– А ты по-прежнему хороша! Все та же изысканная леди Гамильтон, которую не сравнить с нами, – парировала Абигайль и в свою очередь окинула сестру критическим взглядом.
Аннабель тем временем с интересом переводила взгляд с одной сестры на другую. Большего контраста между такими когда-то похожими сестрами трудно было даже вообразить.
На Оливии было простое платье темно-синего цвета, в котором она выглядела прилично и строго, в то время как Абигайль в своем красном платье с кокетливой юбкой клеш и рукавами в сборочку казалась почти ребенком, если не считать ее излишне выбеленного пудрой лица и ярких румян. К броскому платью она надела лихую шляпку того же цвета, украшенную впереди огромным пером, торчавшим вертикально вверх.

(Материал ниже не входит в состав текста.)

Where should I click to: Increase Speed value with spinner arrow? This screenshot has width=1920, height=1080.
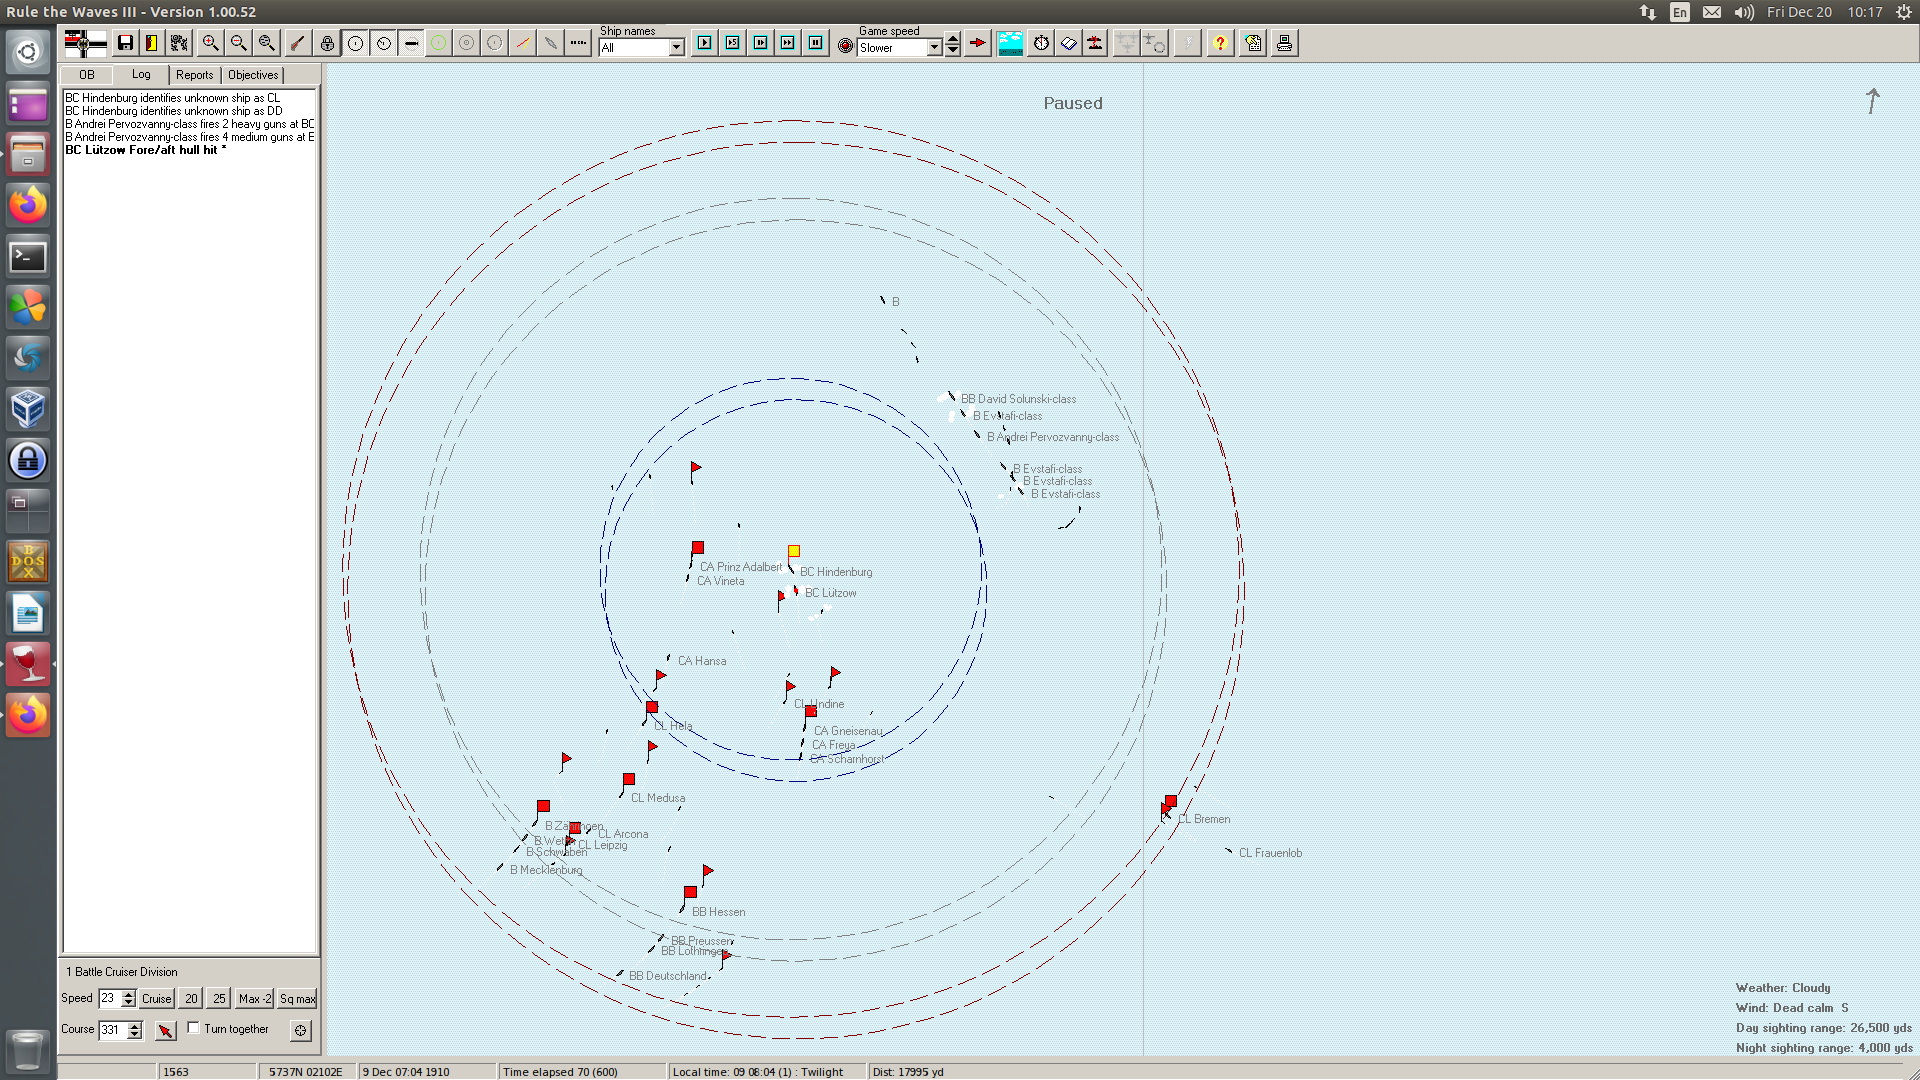point(128,993)
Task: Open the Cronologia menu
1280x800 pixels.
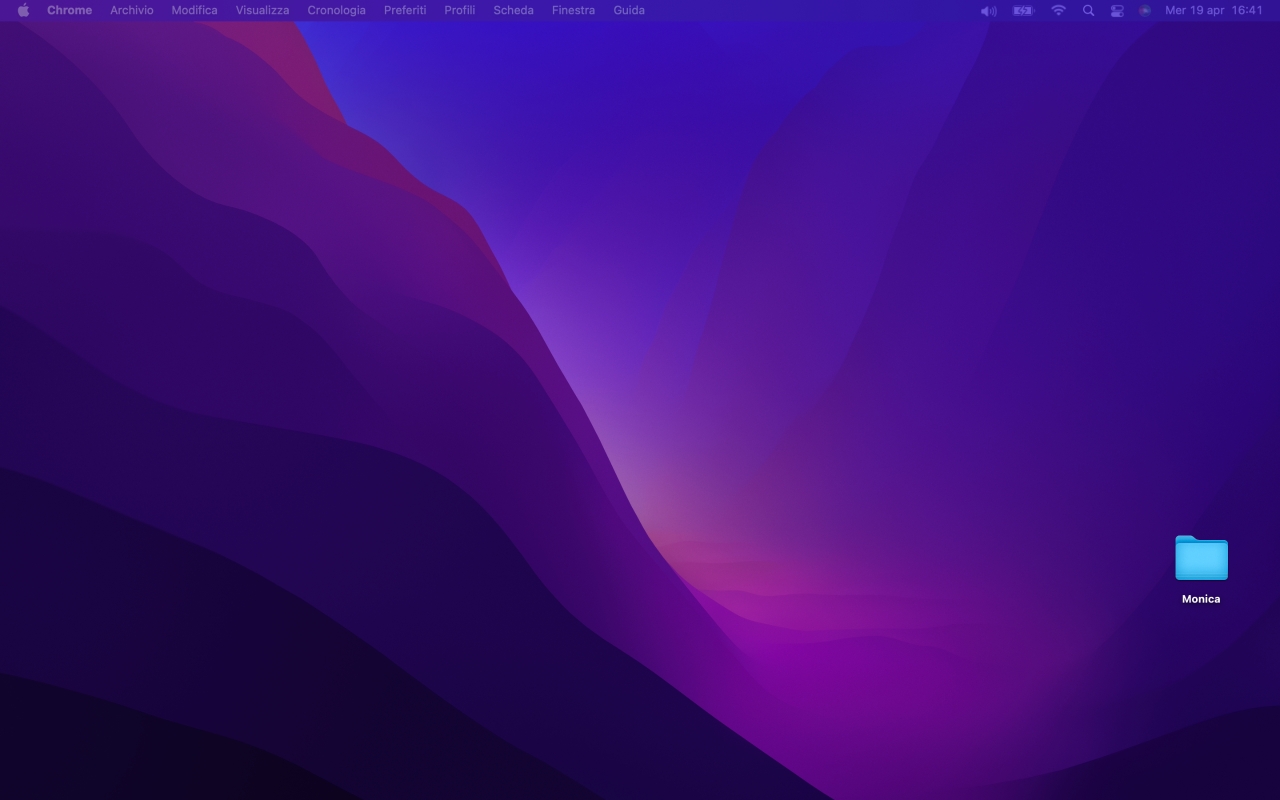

«В таком наряде она произведет в нашей пасторальной идиллии тот еще фурор, – с опаской подумала Аннабель. – А мама снова обвинит ее в том, что она одевается, как публичная женщина. Они не виделись одиннадцать лет. Чертовски долго». Вглядевшись внимательнее, Аннабель заметила, что Абигайль кажется усталой. Может быть, у нее какое-то горе? По ее письмам всегда казалось, что она ведет безумно волнующую, легкомысленную жизнь богемы, однако в глазах сестры читалось нечто совершенно другое. В них застыло грустное, почти потерянное выражение.
Аннабель задумалась настолько глубоко, что в реальность ее вернул только громкий голос Гордона:
– Мне это снится? Точно, снится! Маленькая упрямица превратилась в иностранку. Иди сюда, дай, обниму тебя! – И с этими словами он подхватил свою когда-то хрупкую свояченицу и закружил ее по комнате.
– Гордон, старый медведь, сжалься надо мной, поставь на место! – смеялась Абигайль.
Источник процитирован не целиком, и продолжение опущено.